Top of Supplied records

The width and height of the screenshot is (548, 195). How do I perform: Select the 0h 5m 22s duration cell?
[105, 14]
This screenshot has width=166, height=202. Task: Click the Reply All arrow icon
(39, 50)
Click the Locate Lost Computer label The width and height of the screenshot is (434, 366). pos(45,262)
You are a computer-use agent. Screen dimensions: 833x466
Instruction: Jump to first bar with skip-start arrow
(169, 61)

Bottom of Supplied records
Top of Supplied records

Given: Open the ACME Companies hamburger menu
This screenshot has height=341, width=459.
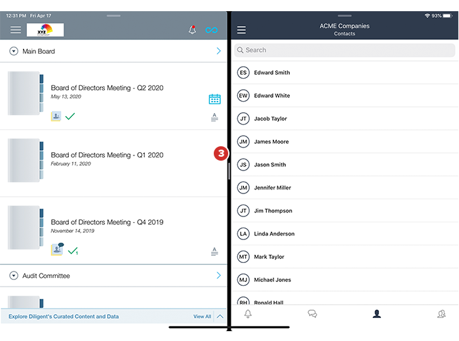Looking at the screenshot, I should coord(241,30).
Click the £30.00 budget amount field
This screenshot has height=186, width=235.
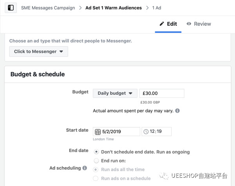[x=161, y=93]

Bottom of Supplied records

• _What is needed_:
Copy back the listing above exactly, but only from the line with "The width and height of the screenshot is (548, 195)." through the line with "You are a computer-use", both ends included.

• _Output of the task_:
The width and height of the screenshot is (548, 195). How do I perform: Select the 0h 5m 22s duration cell?
[105, 14]
This screenshot has width=166, height=202. Task: Click the Reply All arrow icon
(39, 50)
Click the Locate Lost Computer label The width and height of the screenshot is (434, 366). pos(45,262)
You are a computer-use agent. Screen dimensions: 833x466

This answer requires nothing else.